It was only back in January when new product innovations were unveiled at the Consumer Electronics Show (CES) in Las Vegas. The combination of easing global trade tensions, low unemployment, and a growing economy would give even pessimistic industry analysts a case for economic optimism heading into 2020. Then came the novel coronavirus (COVID-19).
Strategic planning and forward thinking play a significant role in new product introduction (NPI) success. However, the unprecedented novel coronavirus pandemic was not on the radar for corporations heading into 2020. Contingency plans are now being discussed and global business operations are rapidly slowing.
With such drastic changes, how do innovative companies thrive despite the COVID-19 effects on the global electronics supply chain and consumer demand?
To help answer that question, continue reading for three actions your business can take to successfully navigate today’s landscape and create a lasting competitive advantage.
Secure Buffer Stock
Electronic components can be added to the list of commodities in short supply alongside hand sanitizer and toilet paper.
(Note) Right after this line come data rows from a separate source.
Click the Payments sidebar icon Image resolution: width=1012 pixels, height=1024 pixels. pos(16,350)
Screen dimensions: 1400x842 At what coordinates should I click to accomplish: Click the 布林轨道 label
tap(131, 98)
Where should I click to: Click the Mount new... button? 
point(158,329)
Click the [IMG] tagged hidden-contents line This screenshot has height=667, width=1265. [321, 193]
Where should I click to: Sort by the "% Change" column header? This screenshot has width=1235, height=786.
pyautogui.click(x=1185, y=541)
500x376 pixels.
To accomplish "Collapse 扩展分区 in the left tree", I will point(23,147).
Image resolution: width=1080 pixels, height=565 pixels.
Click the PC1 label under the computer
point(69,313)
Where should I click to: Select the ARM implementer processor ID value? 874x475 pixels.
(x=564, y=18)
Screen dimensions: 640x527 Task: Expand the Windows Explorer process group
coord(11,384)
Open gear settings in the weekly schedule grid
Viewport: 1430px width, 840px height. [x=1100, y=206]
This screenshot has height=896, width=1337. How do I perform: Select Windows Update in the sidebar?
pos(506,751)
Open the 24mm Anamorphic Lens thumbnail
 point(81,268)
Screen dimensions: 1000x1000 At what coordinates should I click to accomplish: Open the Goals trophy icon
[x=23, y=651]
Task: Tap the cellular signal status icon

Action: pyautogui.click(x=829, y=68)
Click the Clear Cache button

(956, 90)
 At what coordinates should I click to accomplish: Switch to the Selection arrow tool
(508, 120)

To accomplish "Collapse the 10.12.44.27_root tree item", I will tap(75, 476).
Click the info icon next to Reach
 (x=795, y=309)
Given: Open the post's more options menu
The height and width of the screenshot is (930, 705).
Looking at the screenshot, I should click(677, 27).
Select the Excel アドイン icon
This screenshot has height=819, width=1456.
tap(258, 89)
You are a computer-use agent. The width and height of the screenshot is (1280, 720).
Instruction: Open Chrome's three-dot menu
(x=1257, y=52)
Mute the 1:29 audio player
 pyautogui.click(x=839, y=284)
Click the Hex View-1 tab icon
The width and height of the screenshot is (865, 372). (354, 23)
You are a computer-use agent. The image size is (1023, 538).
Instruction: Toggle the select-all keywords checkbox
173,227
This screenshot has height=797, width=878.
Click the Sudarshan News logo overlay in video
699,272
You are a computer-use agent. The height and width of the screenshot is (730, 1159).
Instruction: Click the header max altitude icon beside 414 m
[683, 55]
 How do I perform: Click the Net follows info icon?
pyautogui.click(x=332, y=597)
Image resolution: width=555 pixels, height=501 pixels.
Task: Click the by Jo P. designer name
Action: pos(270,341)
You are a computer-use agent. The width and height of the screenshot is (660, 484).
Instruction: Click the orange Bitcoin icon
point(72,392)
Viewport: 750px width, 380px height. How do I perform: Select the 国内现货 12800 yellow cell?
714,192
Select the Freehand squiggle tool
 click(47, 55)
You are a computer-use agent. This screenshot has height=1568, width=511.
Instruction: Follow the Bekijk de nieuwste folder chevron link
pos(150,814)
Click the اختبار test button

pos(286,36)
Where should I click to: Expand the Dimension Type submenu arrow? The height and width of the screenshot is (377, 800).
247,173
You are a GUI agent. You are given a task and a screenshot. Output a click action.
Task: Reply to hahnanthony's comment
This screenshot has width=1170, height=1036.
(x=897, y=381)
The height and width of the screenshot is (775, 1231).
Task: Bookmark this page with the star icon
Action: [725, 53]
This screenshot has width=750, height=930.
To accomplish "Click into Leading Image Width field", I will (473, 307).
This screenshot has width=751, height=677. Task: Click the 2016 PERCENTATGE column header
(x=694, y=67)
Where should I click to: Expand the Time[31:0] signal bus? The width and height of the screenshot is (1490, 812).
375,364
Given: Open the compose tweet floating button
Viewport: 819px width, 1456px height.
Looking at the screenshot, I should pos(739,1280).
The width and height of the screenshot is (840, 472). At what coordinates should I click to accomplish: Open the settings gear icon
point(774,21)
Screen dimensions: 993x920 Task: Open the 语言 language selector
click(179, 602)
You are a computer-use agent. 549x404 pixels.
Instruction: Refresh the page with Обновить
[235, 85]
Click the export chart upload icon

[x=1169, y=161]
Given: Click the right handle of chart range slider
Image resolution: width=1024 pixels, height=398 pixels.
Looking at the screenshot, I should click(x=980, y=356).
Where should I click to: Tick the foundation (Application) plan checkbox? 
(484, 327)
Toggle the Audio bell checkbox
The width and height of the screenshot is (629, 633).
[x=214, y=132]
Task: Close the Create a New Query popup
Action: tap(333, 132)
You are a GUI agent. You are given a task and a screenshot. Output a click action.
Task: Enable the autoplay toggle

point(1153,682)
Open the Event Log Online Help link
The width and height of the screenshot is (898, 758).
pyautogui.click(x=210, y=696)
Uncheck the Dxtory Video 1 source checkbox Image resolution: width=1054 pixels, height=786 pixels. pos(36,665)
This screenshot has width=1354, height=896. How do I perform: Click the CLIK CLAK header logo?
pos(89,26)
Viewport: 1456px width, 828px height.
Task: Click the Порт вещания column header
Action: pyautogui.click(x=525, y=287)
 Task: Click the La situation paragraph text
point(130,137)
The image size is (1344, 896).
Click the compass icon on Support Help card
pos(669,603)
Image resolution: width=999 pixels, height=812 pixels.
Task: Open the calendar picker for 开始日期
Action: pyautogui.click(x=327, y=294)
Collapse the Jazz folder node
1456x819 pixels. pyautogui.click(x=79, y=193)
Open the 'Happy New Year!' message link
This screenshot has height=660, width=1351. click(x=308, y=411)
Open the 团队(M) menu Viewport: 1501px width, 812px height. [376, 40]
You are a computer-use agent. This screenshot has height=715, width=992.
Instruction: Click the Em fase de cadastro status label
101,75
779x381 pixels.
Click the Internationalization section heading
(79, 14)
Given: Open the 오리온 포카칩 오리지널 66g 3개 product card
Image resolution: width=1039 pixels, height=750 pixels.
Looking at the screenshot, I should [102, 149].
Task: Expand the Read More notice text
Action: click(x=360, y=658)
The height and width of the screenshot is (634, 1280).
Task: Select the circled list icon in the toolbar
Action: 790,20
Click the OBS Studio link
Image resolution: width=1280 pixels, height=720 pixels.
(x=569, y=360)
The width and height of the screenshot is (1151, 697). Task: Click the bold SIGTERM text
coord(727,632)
Backorders emanating from Chinese New Year closure, sheltering mandates issued by government authorities, and a general startled workforce are all factors affecting the supply chain for a variety of electronic components. Therefore, it is an important time to secure buffer stock.
Begin discussions with your contract manufacturer to enact a plan that keeps your inbound logistics intact
Contract manufacturers have warehousing and fulfillment solutions to support organizations looking to mitigate risk by stocking components. It is highly advised to begin these discussions with your CM and enact a plan that keeps the Inbound Logistics segment of the value chain intact.
COVID-19 has significantly impacted the global flow of goods. All freight methods are operating at reduced capacities and increasing transit times are becoming the norm. This has been especially felt in the air shipping space:
Supply chain delays → production schedule push outs → air shipments needed for prompt delivery
Many passenger aircrafts ship a considerable amount of commercial goods. However, these planes are being grounded due to a lack of seat sales, schedule reduction, and government-imposed travel restrictions.
This lower supply of flights is resulting in increased air shipment fees. It also leads to the potential for goods to sit at a port for weeks while they await an aircraft with loading capacity.
All this considered, the monetary and opportunity costs of shipping early and stocking inventory locally could outweigh the alternative option: absorbing exorbitant air shipping costs or being unable to fulfill orders for extended periods of time.
Pivot Quickly and Appropriately
We live in a new reality where a health crisis and a troubled economy will dominate the minds of societal members for the foreseeable future. It’s in these times organizations need to pivot their strategies, update their processes, and realign their goals for the future.
A great way to approach this recalibration is involving stakeholders and business partners critical to the success of ongoing business operations. Such partners include marketing agencies, human resource professionals, and manufacturing partners.
Successful strategic planning will result in powerful messaging to the outside world, an inspired workforce, and improved supply chain operations. All of which will create the foundation of a lasting competitive advantage.